La presidente dell’Invalsi, prof. Anna Maria Ajello, intervistata da Repubblica, ha difeso l’operato dell’istituto da lei diretto. Ha inoltre precisato che all’origine dei deludenti risultati rilevati dai test sono da collocare gli insegnanti: “La loro formazione è ancora lacunosa, spesso i docenti non conoscono il concetto di valutazione, ogni volta dobbiamo rispiegarlo”.
Stringente è l’analogia con la favola del lupo e dell’agnello, la cui morale è sintetizzata nella frase finale: “Indirizzo questo racconto alle persone che, con falsi pretesti, opprimono gli innocenti”.
Si assuma come assioma “i docenti non conoscono il concetto di valutazione”.
La valutazione è la fase finale di un processo che trova il suo significato nella specificazione degli obiettivi.
La legge 53/2003, costitutiva dell’Invalsi, esplicita il traguardo cui tende il sistema educativo: “È promosso l’apprendimento .. e sono assicurate a tutti pari opportunità di raggiungere elevati livelli culturali e di sviluppare le capacità e le competenze, attraverso conoscenze e abilità, generali e specifiche”.
Tale disposizione di legge dovrebbe essere il modello dell’ambiente di lavoro del docente: così non è.
Il concetto “capacità” è stato cestinato, sovrascritto dalle “abilità”; eppure la norma chiarisce la strumentalità di queste ultime.
Le capacità si manifestano sotto forma di processi, sono la stella polare della progettazione educativa.
Da notare che il rapporto che lega le capacità alle abilità è simile sia a quello che intercorre tra rette e segmenti, sia a una visione dinamica contrapposta a quella statica.

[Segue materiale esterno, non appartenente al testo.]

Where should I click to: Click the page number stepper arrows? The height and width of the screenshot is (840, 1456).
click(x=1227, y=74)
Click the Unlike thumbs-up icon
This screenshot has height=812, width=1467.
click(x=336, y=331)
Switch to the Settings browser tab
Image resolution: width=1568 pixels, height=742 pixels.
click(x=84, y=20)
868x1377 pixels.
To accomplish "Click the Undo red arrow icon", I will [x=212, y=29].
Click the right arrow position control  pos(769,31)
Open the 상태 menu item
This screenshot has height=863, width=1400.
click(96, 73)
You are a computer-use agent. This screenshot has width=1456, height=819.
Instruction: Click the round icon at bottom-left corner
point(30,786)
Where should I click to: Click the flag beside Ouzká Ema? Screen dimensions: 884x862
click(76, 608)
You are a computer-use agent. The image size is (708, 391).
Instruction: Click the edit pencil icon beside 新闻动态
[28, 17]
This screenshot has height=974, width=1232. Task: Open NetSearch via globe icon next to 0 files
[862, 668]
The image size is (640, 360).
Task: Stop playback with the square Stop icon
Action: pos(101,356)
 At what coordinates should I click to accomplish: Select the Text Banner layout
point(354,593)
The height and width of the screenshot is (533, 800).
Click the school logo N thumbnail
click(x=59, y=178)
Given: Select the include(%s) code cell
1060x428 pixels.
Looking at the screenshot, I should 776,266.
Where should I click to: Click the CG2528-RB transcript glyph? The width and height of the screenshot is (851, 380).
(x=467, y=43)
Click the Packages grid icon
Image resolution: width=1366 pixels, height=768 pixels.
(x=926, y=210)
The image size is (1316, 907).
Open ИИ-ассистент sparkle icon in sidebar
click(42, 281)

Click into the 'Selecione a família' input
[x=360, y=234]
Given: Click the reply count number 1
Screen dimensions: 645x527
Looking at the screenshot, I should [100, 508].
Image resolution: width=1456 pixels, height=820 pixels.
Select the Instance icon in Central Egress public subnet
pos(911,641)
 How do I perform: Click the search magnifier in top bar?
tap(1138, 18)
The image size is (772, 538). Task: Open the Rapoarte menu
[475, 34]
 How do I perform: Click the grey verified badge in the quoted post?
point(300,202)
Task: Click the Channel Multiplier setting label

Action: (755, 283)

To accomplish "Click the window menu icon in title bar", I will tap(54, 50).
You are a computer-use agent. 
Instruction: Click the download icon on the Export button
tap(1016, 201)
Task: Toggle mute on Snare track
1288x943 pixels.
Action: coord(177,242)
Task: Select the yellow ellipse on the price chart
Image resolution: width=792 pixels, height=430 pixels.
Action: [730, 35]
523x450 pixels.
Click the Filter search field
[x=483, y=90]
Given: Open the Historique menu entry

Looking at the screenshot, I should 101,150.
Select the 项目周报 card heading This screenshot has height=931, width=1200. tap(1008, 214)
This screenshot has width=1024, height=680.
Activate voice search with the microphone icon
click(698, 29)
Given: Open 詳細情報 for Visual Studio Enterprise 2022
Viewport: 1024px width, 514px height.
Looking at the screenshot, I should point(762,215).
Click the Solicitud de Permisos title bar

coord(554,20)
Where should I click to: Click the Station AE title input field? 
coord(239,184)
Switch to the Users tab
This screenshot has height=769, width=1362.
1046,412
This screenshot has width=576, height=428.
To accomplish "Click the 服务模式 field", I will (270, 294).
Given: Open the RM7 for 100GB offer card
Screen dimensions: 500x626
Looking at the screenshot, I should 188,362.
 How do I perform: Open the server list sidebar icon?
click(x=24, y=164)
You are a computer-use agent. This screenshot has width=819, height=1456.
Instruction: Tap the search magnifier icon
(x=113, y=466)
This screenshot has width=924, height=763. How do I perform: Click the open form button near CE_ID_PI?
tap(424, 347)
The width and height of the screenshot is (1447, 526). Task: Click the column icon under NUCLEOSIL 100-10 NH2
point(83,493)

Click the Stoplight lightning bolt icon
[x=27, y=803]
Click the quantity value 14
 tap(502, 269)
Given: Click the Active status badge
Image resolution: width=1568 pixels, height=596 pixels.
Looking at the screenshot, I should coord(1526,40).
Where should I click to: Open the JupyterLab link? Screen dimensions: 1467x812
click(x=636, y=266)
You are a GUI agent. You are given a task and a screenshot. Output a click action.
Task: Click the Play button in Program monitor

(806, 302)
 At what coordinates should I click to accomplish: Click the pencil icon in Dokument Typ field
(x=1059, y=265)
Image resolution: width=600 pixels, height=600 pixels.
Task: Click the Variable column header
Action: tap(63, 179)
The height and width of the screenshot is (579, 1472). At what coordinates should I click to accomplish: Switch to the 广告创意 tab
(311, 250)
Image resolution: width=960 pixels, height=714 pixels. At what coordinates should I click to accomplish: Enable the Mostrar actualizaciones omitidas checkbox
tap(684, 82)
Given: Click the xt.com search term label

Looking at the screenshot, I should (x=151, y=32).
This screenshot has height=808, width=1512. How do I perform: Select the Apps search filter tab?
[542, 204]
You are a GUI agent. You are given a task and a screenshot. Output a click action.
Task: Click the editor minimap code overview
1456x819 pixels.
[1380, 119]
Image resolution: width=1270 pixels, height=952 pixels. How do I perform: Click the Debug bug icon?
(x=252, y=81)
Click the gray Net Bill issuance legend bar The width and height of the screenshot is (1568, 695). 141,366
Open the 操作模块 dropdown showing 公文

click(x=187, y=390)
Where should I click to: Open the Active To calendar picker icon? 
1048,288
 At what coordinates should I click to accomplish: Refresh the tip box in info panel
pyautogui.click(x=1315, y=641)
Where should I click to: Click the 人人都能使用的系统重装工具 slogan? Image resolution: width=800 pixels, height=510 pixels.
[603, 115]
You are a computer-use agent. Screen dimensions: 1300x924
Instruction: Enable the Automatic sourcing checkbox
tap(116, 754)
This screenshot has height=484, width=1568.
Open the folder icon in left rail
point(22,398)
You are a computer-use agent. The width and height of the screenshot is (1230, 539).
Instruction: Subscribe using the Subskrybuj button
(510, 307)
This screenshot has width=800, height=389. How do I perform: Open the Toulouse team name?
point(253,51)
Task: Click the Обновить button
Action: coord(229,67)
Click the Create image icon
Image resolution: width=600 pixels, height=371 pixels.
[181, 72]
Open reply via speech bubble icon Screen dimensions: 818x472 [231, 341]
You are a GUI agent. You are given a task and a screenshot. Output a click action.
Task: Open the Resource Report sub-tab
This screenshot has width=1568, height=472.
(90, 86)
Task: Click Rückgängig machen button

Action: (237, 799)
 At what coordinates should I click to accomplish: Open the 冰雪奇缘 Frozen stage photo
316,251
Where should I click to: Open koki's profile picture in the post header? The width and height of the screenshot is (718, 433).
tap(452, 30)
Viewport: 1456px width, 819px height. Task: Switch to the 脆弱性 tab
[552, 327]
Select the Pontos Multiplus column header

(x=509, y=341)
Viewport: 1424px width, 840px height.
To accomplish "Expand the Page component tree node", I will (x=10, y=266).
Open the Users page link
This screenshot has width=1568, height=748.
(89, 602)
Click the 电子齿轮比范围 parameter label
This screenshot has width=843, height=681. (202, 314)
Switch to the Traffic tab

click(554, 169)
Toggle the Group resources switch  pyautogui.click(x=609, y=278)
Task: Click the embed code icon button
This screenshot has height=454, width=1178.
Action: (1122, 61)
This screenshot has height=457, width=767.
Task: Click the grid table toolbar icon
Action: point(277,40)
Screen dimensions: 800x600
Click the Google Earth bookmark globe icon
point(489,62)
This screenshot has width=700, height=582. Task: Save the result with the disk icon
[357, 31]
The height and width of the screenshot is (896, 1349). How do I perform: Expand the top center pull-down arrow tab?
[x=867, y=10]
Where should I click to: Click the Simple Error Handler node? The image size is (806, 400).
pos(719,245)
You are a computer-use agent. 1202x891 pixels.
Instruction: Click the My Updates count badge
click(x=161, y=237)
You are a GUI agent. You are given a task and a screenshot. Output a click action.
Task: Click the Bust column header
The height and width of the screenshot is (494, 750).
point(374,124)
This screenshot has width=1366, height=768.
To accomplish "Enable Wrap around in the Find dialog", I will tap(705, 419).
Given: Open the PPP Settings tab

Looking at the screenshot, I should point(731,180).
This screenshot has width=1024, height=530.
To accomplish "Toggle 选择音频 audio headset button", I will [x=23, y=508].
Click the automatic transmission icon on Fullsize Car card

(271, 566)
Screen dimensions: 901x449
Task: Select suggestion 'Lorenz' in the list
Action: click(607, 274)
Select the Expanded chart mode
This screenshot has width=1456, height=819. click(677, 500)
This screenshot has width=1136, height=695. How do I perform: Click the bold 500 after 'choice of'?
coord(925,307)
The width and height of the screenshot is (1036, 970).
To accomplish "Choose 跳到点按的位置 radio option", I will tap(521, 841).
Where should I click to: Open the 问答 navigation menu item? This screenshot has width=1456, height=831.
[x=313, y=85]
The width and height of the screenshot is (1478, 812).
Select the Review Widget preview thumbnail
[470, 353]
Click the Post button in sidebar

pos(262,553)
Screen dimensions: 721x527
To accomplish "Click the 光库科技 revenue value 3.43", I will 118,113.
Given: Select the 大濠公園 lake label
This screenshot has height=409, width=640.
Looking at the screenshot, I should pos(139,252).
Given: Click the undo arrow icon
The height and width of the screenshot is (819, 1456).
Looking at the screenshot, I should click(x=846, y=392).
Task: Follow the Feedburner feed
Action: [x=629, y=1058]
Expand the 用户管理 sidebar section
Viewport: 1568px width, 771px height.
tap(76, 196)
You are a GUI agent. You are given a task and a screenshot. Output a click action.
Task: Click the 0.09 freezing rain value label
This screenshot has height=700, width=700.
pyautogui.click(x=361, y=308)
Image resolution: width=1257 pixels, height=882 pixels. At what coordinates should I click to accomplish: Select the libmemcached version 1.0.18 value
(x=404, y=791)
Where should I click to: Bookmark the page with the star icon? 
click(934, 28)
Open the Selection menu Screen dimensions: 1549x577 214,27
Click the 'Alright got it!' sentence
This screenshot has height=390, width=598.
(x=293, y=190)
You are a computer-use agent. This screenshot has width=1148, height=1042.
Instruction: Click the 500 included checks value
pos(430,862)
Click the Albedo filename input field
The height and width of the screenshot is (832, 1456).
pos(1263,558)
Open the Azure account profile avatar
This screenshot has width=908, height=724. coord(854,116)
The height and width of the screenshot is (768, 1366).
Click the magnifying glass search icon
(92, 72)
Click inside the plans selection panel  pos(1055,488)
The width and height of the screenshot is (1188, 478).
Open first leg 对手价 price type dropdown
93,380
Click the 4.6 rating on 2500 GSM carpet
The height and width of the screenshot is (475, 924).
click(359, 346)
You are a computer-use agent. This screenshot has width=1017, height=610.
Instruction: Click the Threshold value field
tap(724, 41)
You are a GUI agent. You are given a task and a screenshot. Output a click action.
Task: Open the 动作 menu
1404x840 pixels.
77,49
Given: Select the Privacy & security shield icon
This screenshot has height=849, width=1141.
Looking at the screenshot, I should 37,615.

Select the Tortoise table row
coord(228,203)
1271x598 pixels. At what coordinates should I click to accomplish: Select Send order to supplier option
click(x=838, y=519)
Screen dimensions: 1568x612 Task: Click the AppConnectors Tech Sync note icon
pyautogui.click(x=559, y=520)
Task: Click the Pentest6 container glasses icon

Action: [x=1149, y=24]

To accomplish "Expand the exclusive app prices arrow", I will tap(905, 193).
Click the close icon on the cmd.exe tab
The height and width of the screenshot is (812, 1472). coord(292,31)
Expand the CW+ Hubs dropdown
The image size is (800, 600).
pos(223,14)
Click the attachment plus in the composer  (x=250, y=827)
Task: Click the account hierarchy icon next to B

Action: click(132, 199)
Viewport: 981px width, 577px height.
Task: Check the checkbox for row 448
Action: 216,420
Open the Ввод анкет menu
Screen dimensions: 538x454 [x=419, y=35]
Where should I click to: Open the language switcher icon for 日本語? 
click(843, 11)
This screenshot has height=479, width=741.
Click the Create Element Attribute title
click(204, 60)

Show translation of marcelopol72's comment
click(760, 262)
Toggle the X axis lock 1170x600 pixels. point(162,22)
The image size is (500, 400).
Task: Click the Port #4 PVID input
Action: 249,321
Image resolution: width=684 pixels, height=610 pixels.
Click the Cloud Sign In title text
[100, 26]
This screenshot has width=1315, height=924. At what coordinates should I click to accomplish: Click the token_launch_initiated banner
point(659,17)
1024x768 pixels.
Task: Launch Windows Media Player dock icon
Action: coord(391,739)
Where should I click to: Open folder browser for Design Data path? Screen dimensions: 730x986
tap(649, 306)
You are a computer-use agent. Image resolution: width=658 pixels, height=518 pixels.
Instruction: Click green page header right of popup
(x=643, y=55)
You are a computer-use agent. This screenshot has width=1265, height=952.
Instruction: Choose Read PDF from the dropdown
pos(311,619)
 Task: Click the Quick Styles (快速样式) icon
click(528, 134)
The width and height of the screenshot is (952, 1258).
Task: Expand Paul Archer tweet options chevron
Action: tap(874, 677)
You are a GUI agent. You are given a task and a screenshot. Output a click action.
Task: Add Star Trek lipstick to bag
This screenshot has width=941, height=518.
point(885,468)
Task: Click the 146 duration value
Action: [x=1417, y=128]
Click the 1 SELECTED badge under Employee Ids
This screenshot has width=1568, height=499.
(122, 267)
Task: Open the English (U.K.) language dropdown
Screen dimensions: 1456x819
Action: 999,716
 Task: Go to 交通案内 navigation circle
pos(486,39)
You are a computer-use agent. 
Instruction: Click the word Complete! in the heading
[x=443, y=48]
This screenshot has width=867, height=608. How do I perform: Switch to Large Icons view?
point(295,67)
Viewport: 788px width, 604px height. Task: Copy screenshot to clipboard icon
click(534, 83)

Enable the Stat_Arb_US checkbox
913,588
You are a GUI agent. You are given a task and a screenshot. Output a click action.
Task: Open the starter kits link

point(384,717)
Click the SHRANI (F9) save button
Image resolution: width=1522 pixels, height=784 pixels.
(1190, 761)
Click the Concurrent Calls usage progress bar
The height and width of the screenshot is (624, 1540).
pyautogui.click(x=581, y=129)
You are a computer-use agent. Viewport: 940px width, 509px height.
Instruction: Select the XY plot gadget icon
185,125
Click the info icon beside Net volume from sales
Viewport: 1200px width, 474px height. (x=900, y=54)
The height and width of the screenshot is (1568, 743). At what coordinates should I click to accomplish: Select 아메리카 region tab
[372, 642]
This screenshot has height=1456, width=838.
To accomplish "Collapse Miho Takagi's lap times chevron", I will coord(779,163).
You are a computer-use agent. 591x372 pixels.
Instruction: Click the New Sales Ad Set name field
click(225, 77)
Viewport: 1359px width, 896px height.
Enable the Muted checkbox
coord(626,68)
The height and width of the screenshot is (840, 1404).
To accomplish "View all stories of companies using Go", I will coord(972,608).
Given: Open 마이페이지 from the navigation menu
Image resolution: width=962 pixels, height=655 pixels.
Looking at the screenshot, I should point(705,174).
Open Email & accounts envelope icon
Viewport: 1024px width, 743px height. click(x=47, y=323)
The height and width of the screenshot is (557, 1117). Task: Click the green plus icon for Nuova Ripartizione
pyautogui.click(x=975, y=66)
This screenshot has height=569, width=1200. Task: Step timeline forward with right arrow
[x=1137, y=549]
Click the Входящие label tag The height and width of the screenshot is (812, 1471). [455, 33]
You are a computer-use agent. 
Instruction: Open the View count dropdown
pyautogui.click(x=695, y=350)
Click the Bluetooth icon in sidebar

Le competenze si collocano a livello generale e a livello specifico. Quelle generali riguardano i traguardi del sistema educativo, le competenze specifiche attengono ai singoli insegnamenti.
Il perseguimento delle competenze generali è il mandato affidato agli organismi collegiali, oltre ad essere l’oggetto dei test Invalsi che sondano la loro consistenza accertando le correlate conoscenze e abilità.
Quanti Collegi dei docenti della secondaria hanno “programmato l’azione educativa” per progettare percorsi d’apprendimento e che hanno “valutato periodicamente l’andamento complessivo dell’azione didattica”?
Quanti Consigli di Classe hanno operato “coordinando la didattica” al fine di far convergere gli insegnamenti ai traguardi elaborati dal Collegio?
L’indeterminatezza del traguardo impedisce l’esercizio del “controllo”!
La situazione diventa drammaticamente più confusa se si considera la legge 107/2015, la cosiddetta buona scuola.
Al paragrafo 7 sono elencati gli “obiettivi formativi ritenuti prioritari”, vale a dire i traguardi che l’Invalsi deve soppesare.
Eccone alcuni: valorizzazione della scuola come comunità attiva, apertura pomeridiana della scuola, riduzione del numero degli alunni per classe, valorizzazione dei percorsi formativi individualizzati, definizione di un sistema di orientamento …
La casistica esposta, anche se parziale, avvalora l’analogia con la favola di Fedro?